*** RECORD EXTRACTS

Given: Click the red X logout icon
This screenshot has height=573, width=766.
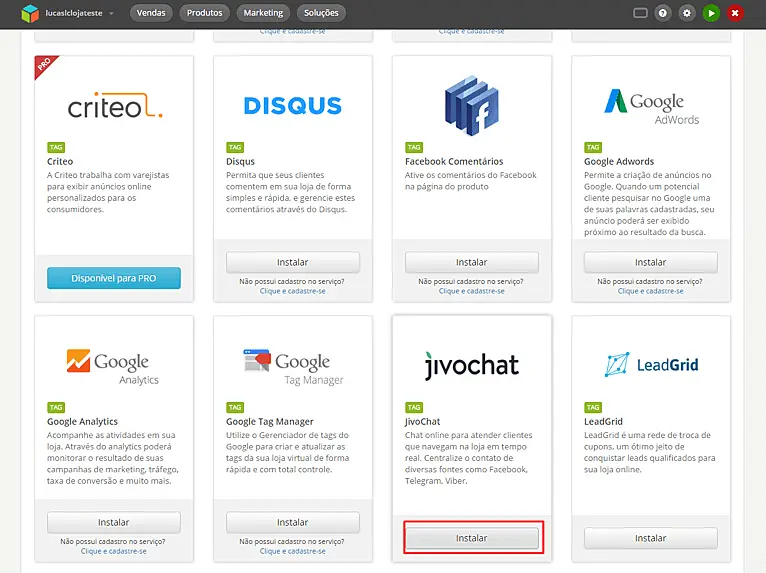Looking at the screenshot, I should pos(736,13).
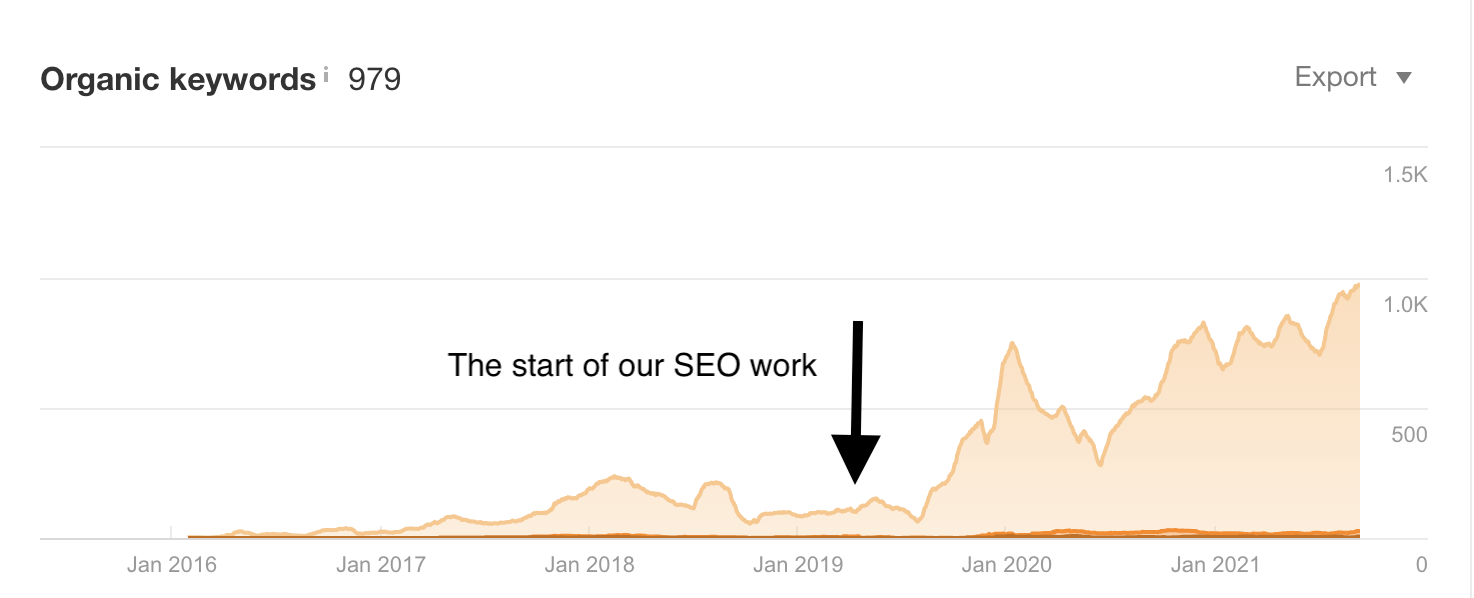Viewport: 1474px width, 598px height.
Task: Click the Jan 2021 axis label
Action: coord(1216,565)
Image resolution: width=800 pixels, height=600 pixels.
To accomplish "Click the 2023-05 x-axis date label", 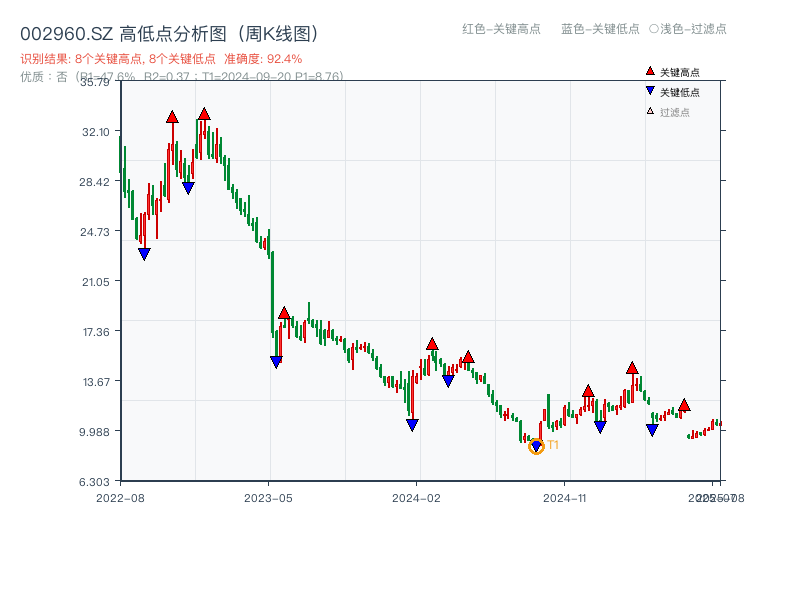I will tap(268, 497).
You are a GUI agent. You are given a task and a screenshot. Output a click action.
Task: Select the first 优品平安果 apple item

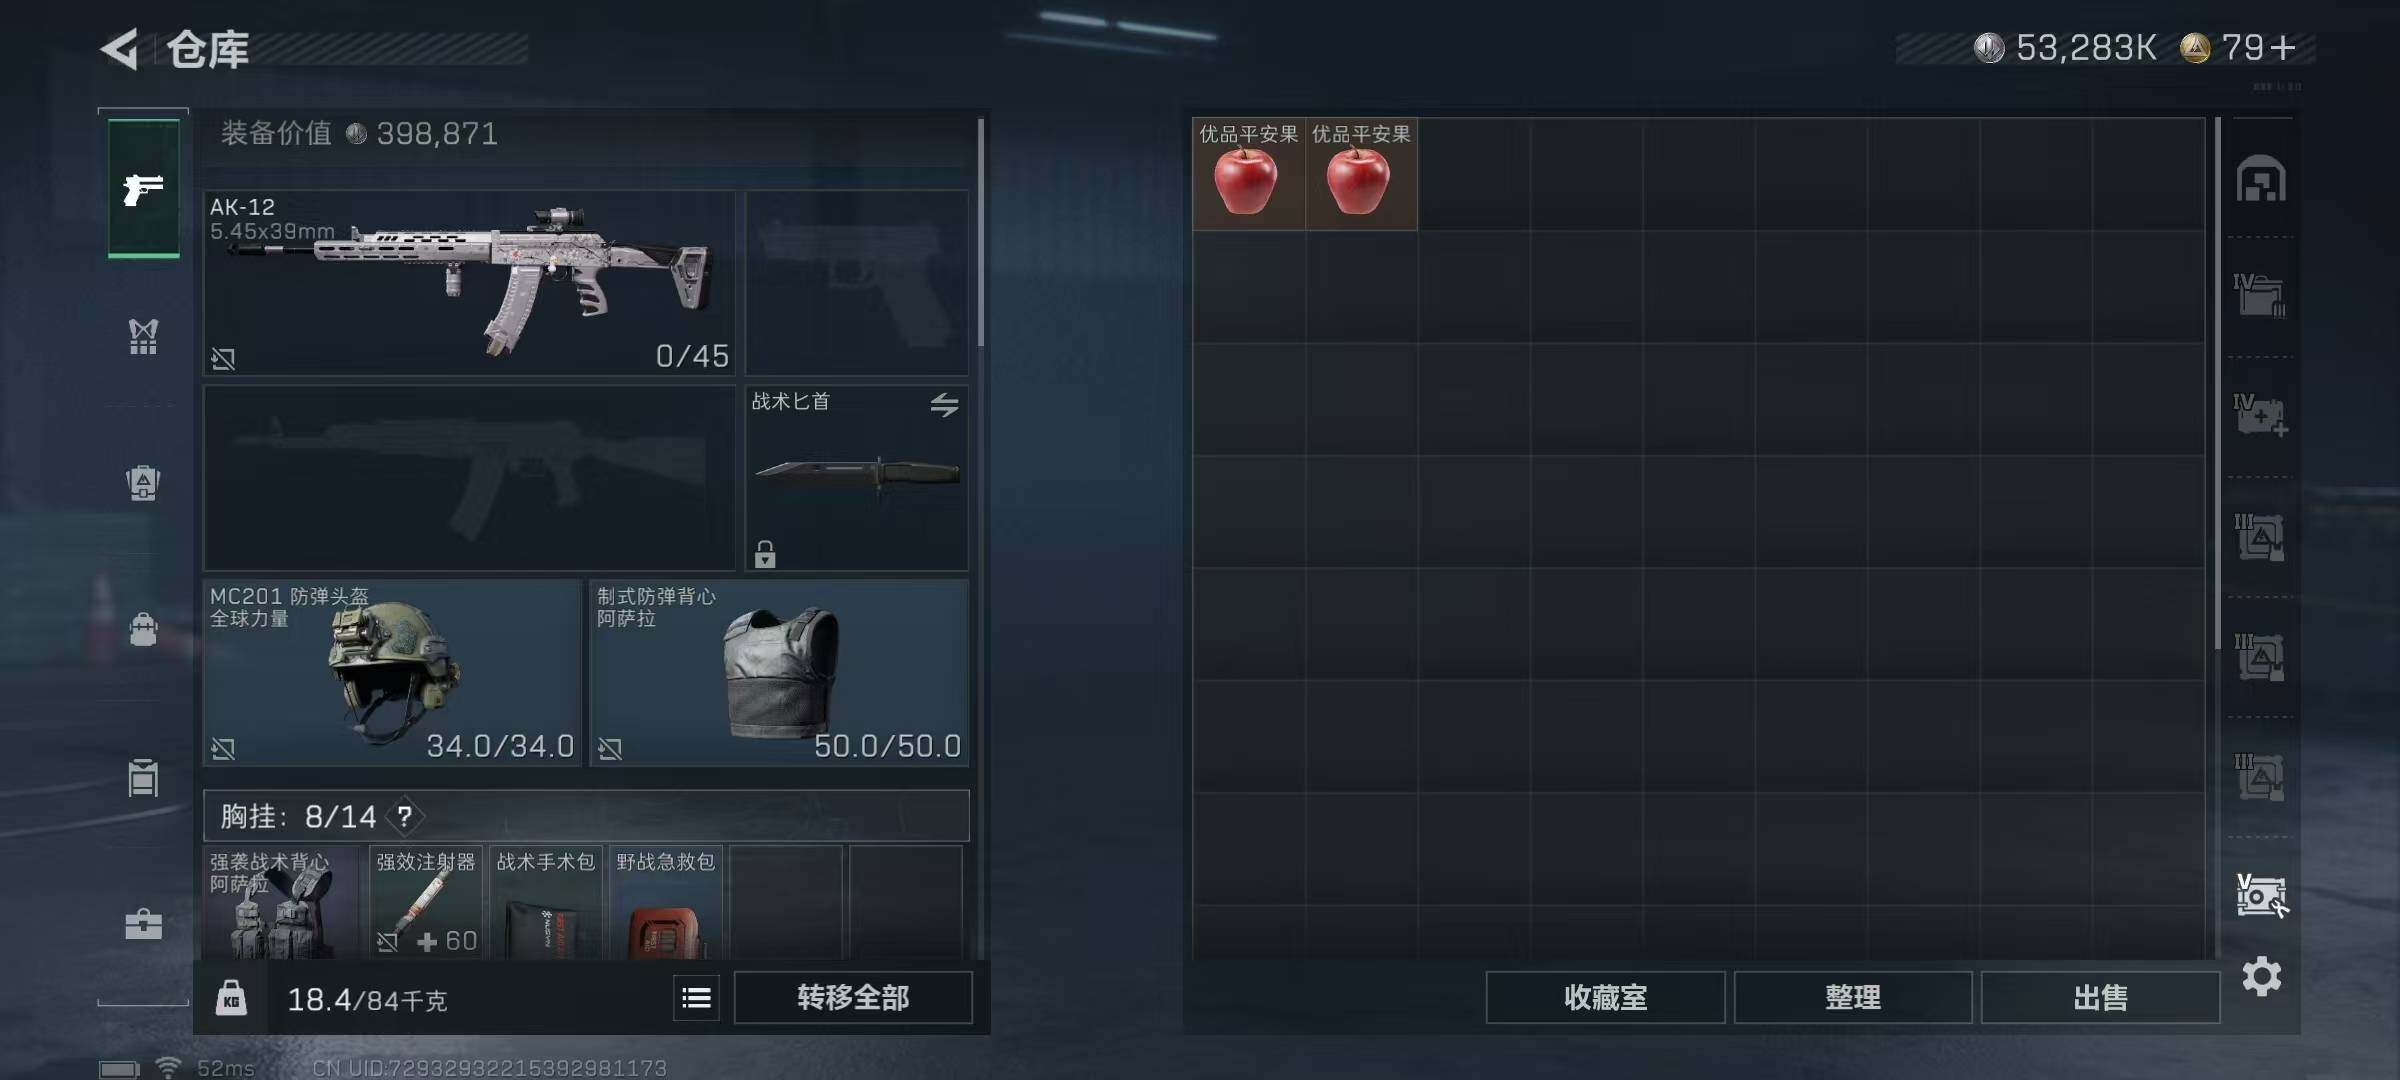click(1248, 174)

******

• EXERCISE BRIEF:
Leave the pictures out and repeat exactly the lines from the beginning of the records to the line bearing "Image resolution: width=800", both ends counted.

• EXERCISE RESPONSE:
Given: Click the red X logout icon
This screenshot has height=573, width=766.
Looking at the screenshot, I should pos(736,13).
Viewport: 1474px width, 598px height.
Task: Click the Jan 2021 axis label
Action: coord(1216,565)
Image resolution: width=800 pixels, height=600 pixels.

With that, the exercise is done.